# About this task
Write out every single entry exactly.

Data records
____

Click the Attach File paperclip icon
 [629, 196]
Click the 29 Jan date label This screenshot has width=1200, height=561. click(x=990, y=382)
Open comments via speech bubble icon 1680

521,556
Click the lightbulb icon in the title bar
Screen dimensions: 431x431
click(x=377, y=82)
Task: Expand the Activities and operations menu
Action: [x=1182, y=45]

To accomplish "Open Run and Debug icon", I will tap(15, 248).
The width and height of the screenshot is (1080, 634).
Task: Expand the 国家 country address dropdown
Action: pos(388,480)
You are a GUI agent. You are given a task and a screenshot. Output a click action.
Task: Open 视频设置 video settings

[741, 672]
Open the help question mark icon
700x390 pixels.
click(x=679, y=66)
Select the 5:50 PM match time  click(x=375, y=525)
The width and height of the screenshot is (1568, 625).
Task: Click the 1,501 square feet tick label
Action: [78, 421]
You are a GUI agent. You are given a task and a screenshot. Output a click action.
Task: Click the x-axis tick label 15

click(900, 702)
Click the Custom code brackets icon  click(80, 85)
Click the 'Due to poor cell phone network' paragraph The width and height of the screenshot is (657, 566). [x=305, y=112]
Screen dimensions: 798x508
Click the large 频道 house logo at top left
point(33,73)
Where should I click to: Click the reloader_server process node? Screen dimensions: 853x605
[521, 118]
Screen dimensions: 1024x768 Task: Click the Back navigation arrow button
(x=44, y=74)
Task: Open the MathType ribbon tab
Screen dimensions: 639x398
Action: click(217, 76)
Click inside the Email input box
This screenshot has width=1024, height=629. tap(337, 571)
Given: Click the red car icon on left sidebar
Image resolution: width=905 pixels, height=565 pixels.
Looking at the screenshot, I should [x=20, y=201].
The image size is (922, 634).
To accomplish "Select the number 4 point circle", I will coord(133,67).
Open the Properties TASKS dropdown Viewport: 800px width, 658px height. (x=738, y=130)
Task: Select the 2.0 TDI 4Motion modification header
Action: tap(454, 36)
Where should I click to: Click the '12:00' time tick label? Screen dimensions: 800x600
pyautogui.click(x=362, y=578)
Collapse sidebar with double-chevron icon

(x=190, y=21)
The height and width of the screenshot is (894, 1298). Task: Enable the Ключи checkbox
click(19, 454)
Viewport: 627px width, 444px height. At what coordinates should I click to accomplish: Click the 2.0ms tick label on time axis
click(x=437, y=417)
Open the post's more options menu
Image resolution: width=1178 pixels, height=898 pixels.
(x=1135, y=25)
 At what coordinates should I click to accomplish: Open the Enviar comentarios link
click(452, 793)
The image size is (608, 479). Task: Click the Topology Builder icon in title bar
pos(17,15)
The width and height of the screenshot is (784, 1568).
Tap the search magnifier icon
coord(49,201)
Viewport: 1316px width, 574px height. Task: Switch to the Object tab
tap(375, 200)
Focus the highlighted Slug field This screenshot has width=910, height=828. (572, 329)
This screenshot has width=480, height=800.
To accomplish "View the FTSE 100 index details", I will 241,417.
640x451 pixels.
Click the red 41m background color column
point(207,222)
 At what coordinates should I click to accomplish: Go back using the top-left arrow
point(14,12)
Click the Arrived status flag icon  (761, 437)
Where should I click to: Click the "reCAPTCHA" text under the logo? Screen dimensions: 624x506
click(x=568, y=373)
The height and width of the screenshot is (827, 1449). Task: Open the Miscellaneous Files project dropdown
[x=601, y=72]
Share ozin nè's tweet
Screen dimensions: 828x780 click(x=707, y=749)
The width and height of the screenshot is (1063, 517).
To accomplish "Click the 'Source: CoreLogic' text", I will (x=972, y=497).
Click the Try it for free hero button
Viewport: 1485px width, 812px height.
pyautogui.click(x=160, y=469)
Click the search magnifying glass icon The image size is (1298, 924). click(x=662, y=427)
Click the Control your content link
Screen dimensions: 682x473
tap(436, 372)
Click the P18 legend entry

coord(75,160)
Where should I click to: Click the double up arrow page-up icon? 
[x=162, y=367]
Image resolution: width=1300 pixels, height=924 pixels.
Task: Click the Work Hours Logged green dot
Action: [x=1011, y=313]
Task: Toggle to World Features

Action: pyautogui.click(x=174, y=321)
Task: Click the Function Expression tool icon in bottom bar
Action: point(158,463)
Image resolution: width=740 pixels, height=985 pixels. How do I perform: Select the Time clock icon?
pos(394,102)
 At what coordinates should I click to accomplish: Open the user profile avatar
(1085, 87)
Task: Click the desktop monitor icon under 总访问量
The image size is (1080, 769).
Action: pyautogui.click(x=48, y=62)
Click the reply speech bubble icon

____

# Solution to the problem
Click the Attach File paperclip icon
 [629, 196]
Click the 29 Jan date label This screenshot has width=1200, height=561. click(x=990, y=382)
Open comments via speech bubble icon 1680

521,556
Click the lightbulb icon in the title bar
Screen dimensions: 431x431
click(x=377, y=82)
Task: Expand the Activities and operations menu
Action: [x=1182, y=45]

To accomplish "Open Run and Debug icon", I will tap(15, 248).
The width and height of the screenshot is (1080, 634).
Task: Expand the 国家 country address dropdown
Action: pos(388,480)
You are a GUI agent. You are given a task and a screenshot. Output a click action.
Task: Open 视频设置 video settings

[741, 672]
Open the help question mark icon
700x390 pixels.
click(x=679, y=66)
Select the 5:50 PM match time  click(x=375, y=525)
The width and height of the screenshot is (1568, 625).
Task: Click the 1,501 square feet tick label
Action: [78, 421]
You are a GUI agent. You are given a task and a screenshot. Output a click action.
Task: Click the x-axis tick label 15

click(900, 702)
Click the Custom code brackets icon  click(80, 85)
Click the 'Due to poor cell phone network' paragraph The width and height of the screenshot is (657, 566). [x=305, y=112]
Screen dimensions: 798x508
Click the large 频道 house logo at top left
point(33,73)
Where should I click to: Click the reloader_server process node? Screen dimensions: 853x605
[521, 118]
Screen dimensions: 1024x768 Task: Click the Back navigation arrow button
(x=44, y=74)
Task: Open the MathType ribbon tab
Screen dimensions: 639x398
Action: click(217, 76)
Click inside the Email input box
This screenshot has width=1024, height=629. tap(337, 571)
Given: Click the red car icon on left sidebar
Image resolution: width=905 pixels, height=565 pixels.
Looking at the screenshot, I should [x=20, y=201].
The image size is (922, 634).
To accomplish "Select the number 4 point circle", I will coord(133,67).
Open the Properties TASKS dropdown Viewport: 800px width, 658px height. (x=738, y=130)
Task: Select the 2.0 TDI 4Motion modification header
Action: tap(454, 36)
Where should I click to: Click the '12:00' time tick label? Screen dimensions: 800x600
pyautogui.click(x=362, y=578)
Collapse sidebar with double-chevron icon

(x=190, y=21)
The height and width of the screenshot is (894, 1298). Task: Enable the Ключи checkbox
click(19, 454)
Viewport: 627px width, 444px height. At what coordinates should I click to accomplish: Click the 2.0ms tick label on time axis
click(x=437, y=417)
Open the post's more options menu
Image resolution: width=1178 pixels, height=898 pixels.
(x=1135, y=25)
 At what coordinates should I click to accomplish: Open the Enviar comentarios link
click(452, 793)
The image size is (608, 479). Task: Click the Topology Builder icon in title bar
pos(17,15)
The width and height of the screenshot is (784, 1568).
Tap the search magnifier icon
coord(49,201)
Viewport: 1316px width, 574px height. Task: Switch to the Object tab
tap(375, 200)
Focus the highlighted Slug field This screenshot has width=910, height=828. (572, 329)
This screenshot has width=480, height=800.
To accomplish "View the FTSE 100 index details", I will 241,417.
640x451 pixels.
Click the red 41m background color column
point(207,222)
 At what coordinates should I click to accomplish: Go back using the top-left arrow
point(14,12)
Click the Arrived status flag icon  (761, 437)
Where should I click to: Click the "reCAPTCHA" text under the logo? Screen dimensions: 624x506
click(x=568, y=373)
The height and width of the screenshot is (827, 1449). Task: Open the Miscellaneous Files project dropdown
[x=601, y=72]
Share ozin nè's tweet
Screen dimensions: 828x780 click(x=707, y=749)
The width and height of the screenshot is (1063, 517).
To accomplish "Click the 'Source: CoreLogic' text", I will (x=972, y=497).
Click the Try it for free hero button
Viewport: 1485px width, 812px height.
pyautogui.click(x=160, y=469)
Click the search magnifying glass icon The image size is (1298, 924). click(x=662, y=427)
Click the Control your content link
Screen dimensions: 682x473
tap(436, 372)
Click the P18 legend entry

coord(75,160)
Where should I click to: Click the double up arrow page-up icon? 
[x=162, y=367]
Image resolution: width=1300 pixels, height=924 pixels.
Task: Click the Work Hours Logged green dot
Action: [x=1011, y=313]
Task: Toggle to World Features

Action: pyautogui.click(x=174, y=321)
Task: Click the Function Expression tool icon in bottom bar
Action: point(158,463)
Image resolution: width=740 pixels, height=985 pixels. How do I perform: Select the Time clock icon?
pos(394,102)
 At what coordinates should I click to accomplish: Open the user profile avatar
(1085, 87)
Task: Click the desktop monitor icon under 总访问量
The image size is (1080, 769).
Action: pyautogui.click(x=48, y=62)
Click the reply speech bubble icon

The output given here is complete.